TWO WEEKS AGO my soon to be 11 year old daughter comes running into the house very upset. She declares, “we found a baby bird out on the grass…and we don’t know what to do!” I had a flashback of a similar situation when i was a small boy. I brought a baby bird to my dad asking what we should do with it. My dad, being the practical farmer that he was, took the bird (sparrow) and killed it (i’ll spare you the details). I don’t really remember what I said next, but i am sure i said something meaningful and useful. All I remember is my daughter saying to me in a weeping sweet voice, “But daddy, it’ll die.” Ouch.
She had won my heart to respond.
I made my way to the scene of the crime and surveyed the possibilities.
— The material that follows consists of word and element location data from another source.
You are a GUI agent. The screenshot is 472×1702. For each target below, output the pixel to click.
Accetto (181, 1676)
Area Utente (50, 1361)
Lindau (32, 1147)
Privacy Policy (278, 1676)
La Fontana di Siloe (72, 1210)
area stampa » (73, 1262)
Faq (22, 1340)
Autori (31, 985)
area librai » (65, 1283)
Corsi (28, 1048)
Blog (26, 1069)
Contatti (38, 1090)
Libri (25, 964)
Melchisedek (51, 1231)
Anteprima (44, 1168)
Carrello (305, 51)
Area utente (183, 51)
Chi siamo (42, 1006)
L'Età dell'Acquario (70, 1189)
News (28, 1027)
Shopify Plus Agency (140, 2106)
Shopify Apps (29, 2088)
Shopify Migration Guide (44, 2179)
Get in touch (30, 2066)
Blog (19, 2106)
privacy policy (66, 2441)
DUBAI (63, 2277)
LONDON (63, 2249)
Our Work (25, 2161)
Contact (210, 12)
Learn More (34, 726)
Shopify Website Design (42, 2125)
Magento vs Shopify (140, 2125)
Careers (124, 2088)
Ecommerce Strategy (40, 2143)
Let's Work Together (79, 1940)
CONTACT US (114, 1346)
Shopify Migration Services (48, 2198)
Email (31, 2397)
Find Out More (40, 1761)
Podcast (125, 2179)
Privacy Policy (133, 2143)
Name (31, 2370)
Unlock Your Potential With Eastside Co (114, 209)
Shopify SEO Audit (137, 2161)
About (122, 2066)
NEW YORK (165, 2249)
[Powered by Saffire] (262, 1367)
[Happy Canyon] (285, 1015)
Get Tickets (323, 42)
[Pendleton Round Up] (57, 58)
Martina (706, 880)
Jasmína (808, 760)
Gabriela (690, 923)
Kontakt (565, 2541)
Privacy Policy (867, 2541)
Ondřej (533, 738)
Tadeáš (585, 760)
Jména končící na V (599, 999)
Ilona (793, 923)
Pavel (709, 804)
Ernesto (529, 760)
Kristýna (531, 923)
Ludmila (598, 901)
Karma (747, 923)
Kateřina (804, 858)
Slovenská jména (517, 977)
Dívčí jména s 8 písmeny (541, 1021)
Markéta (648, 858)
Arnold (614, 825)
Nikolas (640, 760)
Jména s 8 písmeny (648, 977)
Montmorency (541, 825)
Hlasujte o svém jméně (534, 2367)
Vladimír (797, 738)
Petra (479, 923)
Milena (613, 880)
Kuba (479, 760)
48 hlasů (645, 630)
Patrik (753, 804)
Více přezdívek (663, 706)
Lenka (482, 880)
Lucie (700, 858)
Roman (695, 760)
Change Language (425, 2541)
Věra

Her 6 and half year old brother and she made sure i knew that we couldn’t touch it or the mother would reject it (chalk one up for good parenting!). It was she who saw a plastic bag (from where to this day i do not know where it came from) and suggested we (or I) could use it! (great troubleshooting skills, chalk up TWO for the parents!).
After locating where the nest was, and finding it to be on a very low branch i secured a step ladder and placed it in a good position. I took the plastic bag from my daughter and formed it around my hand enough to be able to scoop up the rather large baby bird and with both students eying me I place it back into its nest (probably to see that i didn’t kill it 😦
I got down from the ladder, and before i could dispose of the plastic bag and replace the ladder i got a big hug and smile from my daughter. (chalk up a HOMERUN for the male-side of parenthood!) I must admit, I didn’t think the mother would accept the baby back the whole time i was performing this parental duty. Afterall, she was right there in the neighbor’s yard watching the whole thing go down–she KNEW what we did and that it was US who did it. I can still hear my daughter’s sweet, weepy voice…and that let’s me know I did the right thing in her eyes.
I really wished my dad would have made that moment for me (and the bird) a more teachable one. But perhaps he did. That memory served to help me to know what needed to be done, or at least one way it should not be done. I do think whether the bird died or not, at least my daughter has a memory to feed her in life as to a good way to be a parent…at least I hope so.
So two weeks later and after a weekly inspection the baby robin bird is almost ready to leave the nest. We still see momma bird hopping on the lawn beneath the nest from our kitchen window or see her roosting (is that what robins do?) on our roof (perhaps it is just perching) and this lets us know the baby bird is still alive. I keep think about God and his love in all of this in several meaningful ways. So i will leave you with this thought, “Can you think of any?”